After a corrections officer for Woodford County, Illinois used five sick days out of his allotted 12 sick days during the 2010-2011 fiscal year, Jail Superintendent Waterworth issued him a Letter of Caution. Two of the sick days were used consecutively and the remaining three days were used on three separate occasions. The Letter of Caution stated that the officer would need a medical certification for any additional sick leave requests since he had already used five or more sick leave days. The Letter of Caution did not mention a suspicion of sick leave abuse.
The officer’s labor organization, the Fraternal Order of Police (FOP), challenged the Letter of Caution through the arbitration process. An arbitrator upheld the grievance, and reversed the discipline.
The Arbitrator had to first deal with the County’s challenge to the timeliness of the grievance. The Arbitrator disposed of the argument in short order, holding that “the Employer did not raise the issue of timeliness during Step 1 of the grievance procedure. Therefore, this issue was waived by the Employer and is not properly before the Arbitrator.”
Turning to the merits of the grievance, the Arbitrator cited a newly-added contract article that provided the Employer with the option of requesting medical certification after three days or more of absence, “or if sick leave abuse is suspected.” In the Arbitrator’s view, “the parties’ inclusion of this language in the Agreement essentially recognized and confirmed that the Employer could request medical certification regardless of the number of days an employee is absent when sick leave abuse is suspected. Thus, it reasonably appears that what the FOP is objecting to is the routine issuance of Letters of Caution and routine requests for medical certification in any case other than three days of consecutive absence unless the Employer identifies suspected sick leave abuse.

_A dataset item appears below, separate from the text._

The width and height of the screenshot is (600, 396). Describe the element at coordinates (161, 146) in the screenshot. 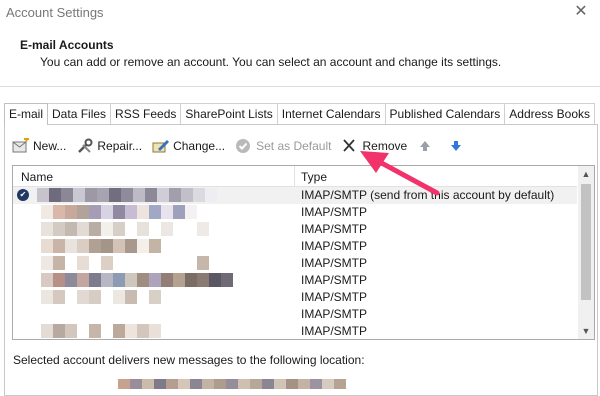

I see `change-settings-icon` at that location.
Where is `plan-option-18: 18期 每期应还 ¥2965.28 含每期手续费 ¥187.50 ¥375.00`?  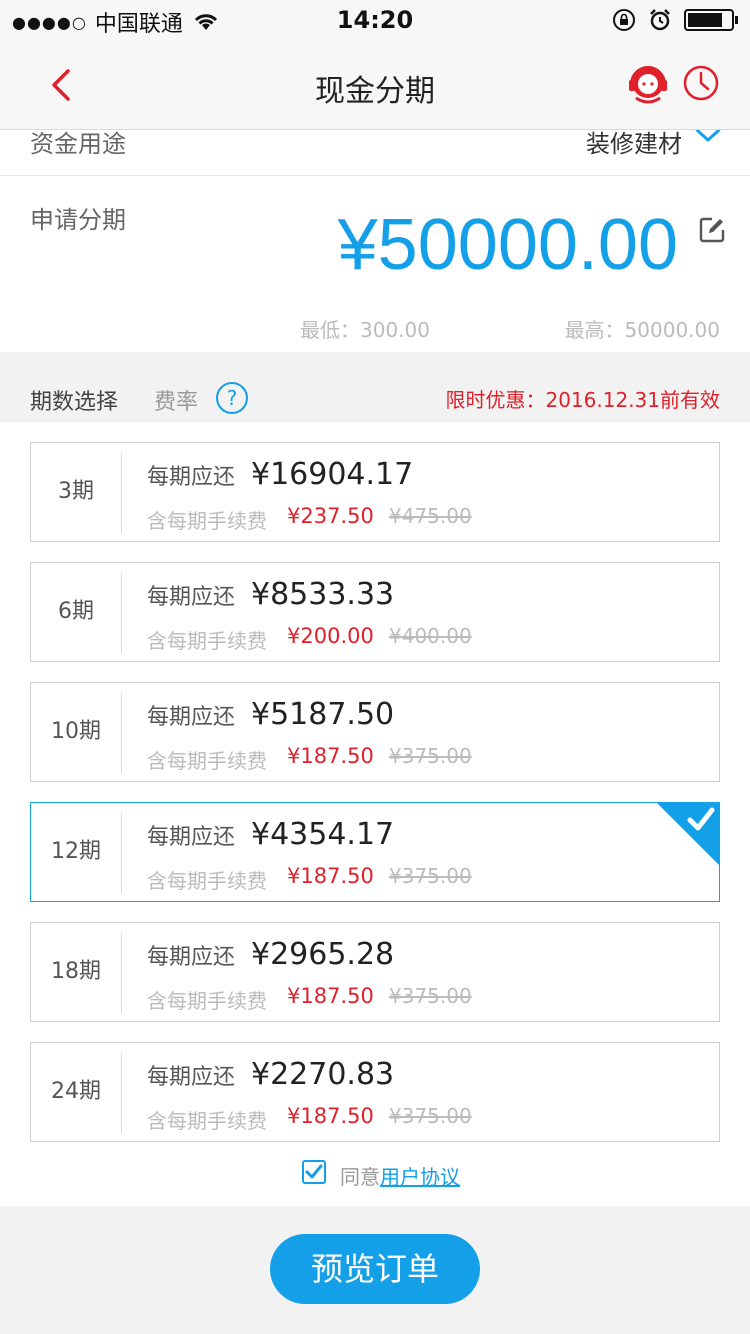 plan-option-18: 18期 每期应还 ¥2965.28 含每期手续费 ¥187.50 ¥375.00 is located at coordinates (375, 972).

“Pointedly, prior to the hearing, Sheriff Hitchens did not indicate that he suspected the Grievant of sick leave abuse. In fact, Sheriff Hitchens specifically told the Grievant and the FOP that he did not suspect the Grievant of sick leave abuse. Nor does the Letter of Caution issued to the Grievant mention a suspicion of sick leave abuse. Therefore, the Employer’s belated contention that it suspected the Grievant of sick leave abuse is untimely, incredible, and procedurally prejudicial. Not only was the Grievant not given the opportunity to defend himself against any employer-perceived pattern of sick leave abuse during the grievance process, but in addition, the Employer’s belated contention implicitly raises an admission on its part that suspicion of sick leave abuse was required under the Agreement, the Sheriff’s Policy, or both.
“Whether the new contract language pertains to three days of consecutive absence or not, is a red herring in this case. There is no evidence of the Employer issuing Letters of Caution for three days of non-consecutive absences. In fact, consistent with the Union’s interpretation of the new contract language, the Employer was only issuing Letters of Caution after five days of non-consecutive absences. The inclusion of this language placed a contractual burden on the Employer to identify its suspicion of sick leave abuse as the reason for discipline, and cease the issuance of routine and perfunctory Letters of Caution based only on the number of the sick leave days used by the employee.”
Woodford County, 130 LA 843 (Cohen 2012).